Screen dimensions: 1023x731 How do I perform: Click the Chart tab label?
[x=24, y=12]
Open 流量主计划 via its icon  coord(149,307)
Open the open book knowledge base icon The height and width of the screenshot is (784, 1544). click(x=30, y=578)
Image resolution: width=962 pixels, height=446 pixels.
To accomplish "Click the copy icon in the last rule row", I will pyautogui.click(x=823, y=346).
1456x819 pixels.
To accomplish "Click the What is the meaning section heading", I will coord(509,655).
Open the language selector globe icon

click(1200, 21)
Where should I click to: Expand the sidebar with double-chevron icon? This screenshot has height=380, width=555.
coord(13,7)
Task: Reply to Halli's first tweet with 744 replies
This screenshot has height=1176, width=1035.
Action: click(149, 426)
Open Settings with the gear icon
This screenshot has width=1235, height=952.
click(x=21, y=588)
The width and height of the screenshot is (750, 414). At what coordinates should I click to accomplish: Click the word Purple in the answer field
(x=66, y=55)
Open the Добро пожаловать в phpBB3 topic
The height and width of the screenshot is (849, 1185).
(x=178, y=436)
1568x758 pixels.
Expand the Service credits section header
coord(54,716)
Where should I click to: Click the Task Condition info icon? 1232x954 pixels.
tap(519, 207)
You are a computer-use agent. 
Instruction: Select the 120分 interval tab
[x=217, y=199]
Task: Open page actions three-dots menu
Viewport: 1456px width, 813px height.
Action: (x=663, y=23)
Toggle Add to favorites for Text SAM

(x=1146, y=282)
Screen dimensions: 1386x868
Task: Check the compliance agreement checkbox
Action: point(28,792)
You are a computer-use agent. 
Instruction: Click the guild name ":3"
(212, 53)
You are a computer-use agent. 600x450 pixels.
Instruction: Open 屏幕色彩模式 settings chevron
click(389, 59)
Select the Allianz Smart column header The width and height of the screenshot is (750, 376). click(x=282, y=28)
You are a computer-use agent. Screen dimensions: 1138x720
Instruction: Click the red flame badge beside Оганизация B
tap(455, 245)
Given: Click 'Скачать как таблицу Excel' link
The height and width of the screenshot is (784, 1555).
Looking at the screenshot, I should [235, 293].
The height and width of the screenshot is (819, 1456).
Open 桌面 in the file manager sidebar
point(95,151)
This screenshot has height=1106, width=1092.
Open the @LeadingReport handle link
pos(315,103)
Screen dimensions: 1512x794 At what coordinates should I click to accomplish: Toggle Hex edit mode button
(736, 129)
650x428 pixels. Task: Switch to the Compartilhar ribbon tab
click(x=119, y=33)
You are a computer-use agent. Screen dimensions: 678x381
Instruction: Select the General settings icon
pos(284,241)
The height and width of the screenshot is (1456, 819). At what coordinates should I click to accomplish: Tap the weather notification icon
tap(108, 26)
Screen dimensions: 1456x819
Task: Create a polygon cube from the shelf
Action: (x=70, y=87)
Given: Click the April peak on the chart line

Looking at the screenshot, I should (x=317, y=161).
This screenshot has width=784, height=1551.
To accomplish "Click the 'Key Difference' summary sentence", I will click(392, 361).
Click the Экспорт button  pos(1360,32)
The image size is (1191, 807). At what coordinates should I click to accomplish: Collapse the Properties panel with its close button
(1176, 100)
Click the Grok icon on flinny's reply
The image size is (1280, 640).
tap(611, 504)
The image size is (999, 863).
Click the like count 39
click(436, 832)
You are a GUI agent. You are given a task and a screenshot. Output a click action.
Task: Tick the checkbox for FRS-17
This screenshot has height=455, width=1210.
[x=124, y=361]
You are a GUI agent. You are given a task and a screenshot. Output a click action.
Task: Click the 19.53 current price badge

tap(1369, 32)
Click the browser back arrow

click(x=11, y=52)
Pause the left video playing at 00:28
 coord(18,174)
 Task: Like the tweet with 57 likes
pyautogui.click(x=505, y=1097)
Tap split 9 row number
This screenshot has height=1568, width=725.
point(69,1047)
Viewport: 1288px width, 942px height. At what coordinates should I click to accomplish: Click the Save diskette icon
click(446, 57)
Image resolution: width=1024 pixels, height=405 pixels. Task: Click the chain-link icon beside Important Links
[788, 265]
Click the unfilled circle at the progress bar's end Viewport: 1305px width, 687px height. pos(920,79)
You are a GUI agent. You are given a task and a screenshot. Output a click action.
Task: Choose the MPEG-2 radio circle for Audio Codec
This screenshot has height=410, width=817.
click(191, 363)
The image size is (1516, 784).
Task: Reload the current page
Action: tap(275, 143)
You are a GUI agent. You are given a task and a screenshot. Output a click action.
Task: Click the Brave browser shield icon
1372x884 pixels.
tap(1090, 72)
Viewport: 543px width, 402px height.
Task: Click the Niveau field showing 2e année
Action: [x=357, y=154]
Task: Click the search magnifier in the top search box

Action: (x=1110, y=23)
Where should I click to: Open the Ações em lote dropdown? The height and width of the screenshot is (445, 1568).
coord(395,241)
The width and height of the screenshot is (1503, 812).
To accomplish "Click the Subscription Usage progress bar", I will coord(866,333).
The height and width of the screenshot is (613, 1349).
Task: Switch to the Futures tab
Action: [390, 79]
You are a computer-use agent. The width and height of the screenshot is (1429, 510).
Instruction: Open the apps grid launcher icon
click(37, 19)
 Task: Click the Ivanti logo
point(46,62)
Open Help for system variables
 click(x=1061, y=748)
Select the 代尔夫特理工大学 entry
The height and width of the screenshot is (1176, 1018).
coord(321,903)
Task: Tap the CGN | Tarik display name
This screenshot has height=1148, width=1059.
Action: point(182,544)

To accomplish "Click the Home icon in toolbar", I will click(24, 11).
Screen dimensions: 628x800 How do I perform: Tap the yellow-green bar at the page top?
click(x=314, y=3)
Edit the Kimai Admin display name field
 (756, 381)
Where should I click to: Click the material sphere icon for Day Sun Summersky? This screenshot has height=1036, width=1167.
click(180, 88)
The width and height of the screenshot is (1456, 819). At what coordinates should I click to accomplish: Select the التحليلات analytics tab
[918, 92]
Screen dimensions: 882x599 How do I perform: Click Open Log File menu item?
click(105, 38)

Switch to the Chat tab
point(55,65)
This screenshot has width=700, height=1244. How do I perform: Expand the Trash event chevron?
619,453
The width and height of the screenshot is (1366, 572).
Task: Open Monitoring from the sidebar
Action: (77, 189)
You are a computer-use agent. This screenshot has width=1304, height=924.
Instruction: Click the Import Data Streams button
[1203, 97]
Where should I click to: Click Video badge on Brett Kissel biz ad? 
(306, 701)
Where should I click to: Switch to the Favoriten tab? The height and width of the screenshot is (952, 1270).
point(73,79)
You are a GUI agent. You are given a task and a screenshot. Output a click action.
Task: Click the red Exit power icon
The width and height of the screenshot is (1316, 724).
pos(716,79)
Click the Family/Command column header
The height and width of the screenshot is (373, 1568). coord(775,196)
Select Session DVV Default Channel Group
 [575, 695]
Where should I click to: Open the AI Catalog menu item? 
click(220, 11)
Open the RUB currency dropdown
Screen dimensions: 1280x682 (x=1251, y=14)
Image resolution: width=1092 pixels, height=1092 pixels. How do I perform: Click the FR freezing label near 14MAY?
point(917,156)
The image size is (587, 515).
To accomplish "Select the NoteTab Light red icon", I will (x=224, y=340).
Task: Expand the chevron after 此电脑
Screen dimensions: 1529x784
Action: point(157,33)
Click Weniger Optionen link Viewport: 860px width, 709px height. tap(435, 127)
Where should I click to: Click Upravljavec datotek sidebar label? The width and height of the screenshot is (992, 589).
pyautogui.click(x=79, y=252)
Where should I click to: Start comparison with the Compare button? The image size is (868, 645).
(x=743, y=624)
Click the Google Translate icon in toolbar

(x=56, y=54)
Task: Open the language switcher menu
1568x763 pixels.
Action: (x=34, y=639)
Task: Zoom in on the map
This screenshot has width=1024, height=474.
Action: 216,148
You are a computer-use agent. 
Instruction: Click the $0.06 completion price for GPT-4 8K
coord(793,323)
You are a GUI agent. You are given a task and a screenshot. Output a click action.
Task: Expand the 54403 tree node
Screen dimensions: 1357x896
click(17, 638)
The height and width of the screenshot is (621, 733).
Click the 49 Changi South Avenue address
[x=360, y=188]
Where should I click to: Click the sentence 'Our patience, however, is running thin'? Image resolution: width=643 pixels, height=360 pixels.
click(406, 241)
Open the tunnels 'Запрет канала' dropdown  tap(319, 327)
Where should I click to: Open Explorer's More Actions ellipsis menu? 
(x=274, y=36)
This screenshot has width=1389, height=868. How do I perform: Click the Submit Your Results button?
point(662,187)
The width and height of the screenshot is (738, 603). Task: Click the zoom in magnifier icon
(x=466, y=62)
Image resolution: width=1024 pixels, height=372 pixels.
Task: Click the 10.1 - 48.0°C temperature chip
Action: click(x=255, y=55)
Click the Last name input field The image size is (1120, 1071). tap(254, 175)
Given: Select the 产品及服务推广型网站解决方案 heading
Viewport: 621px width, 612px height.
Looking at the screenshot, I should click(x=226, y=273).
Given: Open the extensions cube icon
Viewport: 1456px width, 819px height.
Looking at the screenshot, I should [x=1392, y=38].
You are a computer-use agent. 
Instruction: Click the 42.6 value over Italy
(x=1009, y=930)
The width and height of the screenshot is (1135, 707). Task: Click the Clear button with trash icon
----------------
Count the lines above that contain the string "badge", and reply with that number only.

3